This analysis hopes to build a model that explores the relationship between crime risk in Chicago and exposure to various risk factors that could make an individual a victim of a crime. Although robberies can happen to anyone, this model in particular looks at more of the spatial risk factors or the environments in which someone is in that would make their risk of being robbed even higher.
knitr::opts_chunk$set(
echo=TRUE,
include=TRUE,
warning=FALSE,
messages=FALSE,
fig.width = 8,
fig.keep = 'all',
collapse=TRUE
)
options(tigris_class = "sf")
library(bookdown)
library(tidyverse)
library(sf)
library(RSocrata)
library(viridis)
library(spatstat)
library(raster)
library(spdep)
library(FNN)
library(grid)
library(gridExtra)
library(knitr)
library(kableExtra)
library(tidycensus)
# functions
root.dir = "https://raw.githubusercontent.com/urbanSpatial/Public-Policy-Analytics-Landing/master/DATA/"

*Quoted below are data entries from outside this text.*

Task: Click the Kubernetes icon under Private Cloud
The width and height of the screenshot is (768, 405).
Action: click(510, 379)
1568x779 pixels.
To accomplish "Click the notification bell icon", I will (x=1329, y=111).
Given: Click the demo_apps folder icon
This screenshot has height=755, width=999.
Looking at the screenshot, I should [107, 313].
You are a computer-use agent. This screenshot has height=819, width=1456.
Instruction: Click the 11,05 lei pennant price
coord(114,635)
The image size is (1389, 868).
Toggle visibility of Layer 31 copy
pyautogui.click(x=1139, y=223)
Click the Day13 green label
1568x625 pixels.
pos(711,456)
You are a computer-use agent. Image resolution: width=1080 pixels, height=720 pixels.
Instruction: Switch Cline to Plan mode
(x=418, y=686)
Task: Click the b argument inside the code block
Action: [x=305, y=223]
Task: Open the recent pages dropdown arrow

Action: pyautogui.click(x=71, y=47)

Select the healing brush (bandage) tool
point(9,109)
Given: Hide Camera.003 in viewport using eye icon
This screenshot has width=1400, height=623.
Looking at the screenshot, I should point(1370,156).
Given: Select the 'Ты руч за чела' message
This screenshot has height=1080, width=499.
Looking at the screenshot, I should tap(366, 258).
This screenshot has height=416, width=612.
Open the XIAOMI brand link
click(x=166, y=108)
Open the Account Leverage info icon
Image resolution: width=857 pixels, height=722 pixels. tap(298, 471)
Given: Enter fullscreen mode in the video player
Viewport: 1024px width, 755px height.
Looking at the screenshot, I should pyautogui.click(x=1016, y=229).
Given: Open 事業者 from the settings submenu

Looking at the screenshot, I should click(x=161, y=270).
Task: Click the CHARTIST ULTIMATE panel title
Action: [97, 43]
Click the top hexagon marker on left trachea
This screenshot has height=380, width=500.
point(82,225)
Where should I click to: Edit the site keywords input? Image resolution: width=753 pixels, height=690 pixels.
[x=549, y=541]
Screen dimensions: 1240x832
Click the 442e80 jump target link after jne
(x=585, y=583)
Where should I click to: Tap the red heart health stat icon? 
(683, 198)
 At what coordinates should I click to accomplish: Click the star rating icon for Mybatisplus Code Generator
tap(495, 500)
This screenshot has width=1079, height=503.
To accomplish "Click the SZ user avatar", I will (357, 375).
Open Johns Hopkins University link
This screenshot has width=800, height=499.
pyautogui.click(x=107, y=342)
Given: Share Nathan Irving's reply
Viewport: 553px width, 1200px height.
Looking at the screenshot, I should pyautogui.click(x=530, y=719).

source("https://raw.githubusercontent.com/urbanSpatial/Public-Policy-Analytics-Landing/master/functions.r")
Data such as police districts, police beats, robberies, and city boundaries have been pulled from the City of Chicago’s Open Data Portal.
policeDistricts <-
st_read("https://data.cityofchicago.org/api/geospatial/fthy-xz3r?method=export&format=GeoJSON") %>%
st_transform('ESRI:102271') %>%
dplyr::select(District = dist_num)
policeBeats <-
st_read("https://data.cityofchicago.org/api/geospatial/aerh-rz74?method=export&format=GeoJSON") %>%
st_transform('ESRI:102271') %>%
dplyr::select(District = beat_num)
bothPoliceUnits <- rbind(mutate(policeDistricts, Legend = "Police Districts"),
mutate(policeBeats, Legend = "Police Beats"))
robbery <-
read.socrata("https://data.cityofchicago.org/Public-Safety/Crimes-2017/d62x-nvdr") %>%
filter(Primary.Type == "ROBBERY") %>%
mutate(x = gsub("[()]", "", Location)) %>%
separate(x,into= c("Y","X"), sep=",") %>%
mutate(X = as.numeric(X),Y = as.numeric(Y)) %>%
na.omit() %>%
st_as_sf(coords = c("X", "Y"), crs = 4326, agr = "constant")%>%
st_transform('ESRI:102271') %>%
distinct()
chicagoBoundary <-
st_read(file.path(root.dir,"/Chapter5/chicagoBoundary.geojson")) %>%
st_transform('ESRI:102271')
Figure 1 displays the instances of reported robberies as well as the density of these robberies. Simply from reported data, robberies are likely to occur in the greater downtown and West Chicago areas.
grid.arrange(ncol=2,
ggplot() +
geom_sf(data = chicagoBoundary) +
geom_sf(data = robbery, colour="red", size=0.1, show.legend = "point") +
labs(title= "Figure 1a: Robberies, Chicago - 2017") +
mapTheme(title_size = 14),
ggplot() +
geom_sf(data = chicagoBoundary, fill = "grey40") +
stat_density2d(data = data.frame(st_coordinates(robbery)),
aes(X, Y, fill = ..level.., alpha = ..level..),
size = 0.01, bins = 40, geom = 'polygon') +
scale_fill_viridis() +
scale_alpha(range = c(0.00, 0.35), guide = FALSE) +
labs(title = "Figure 1b: Density of Roberies, Chicago - 2017") +
mapTheme(title_size = 14) + theme(legend.position = "none"))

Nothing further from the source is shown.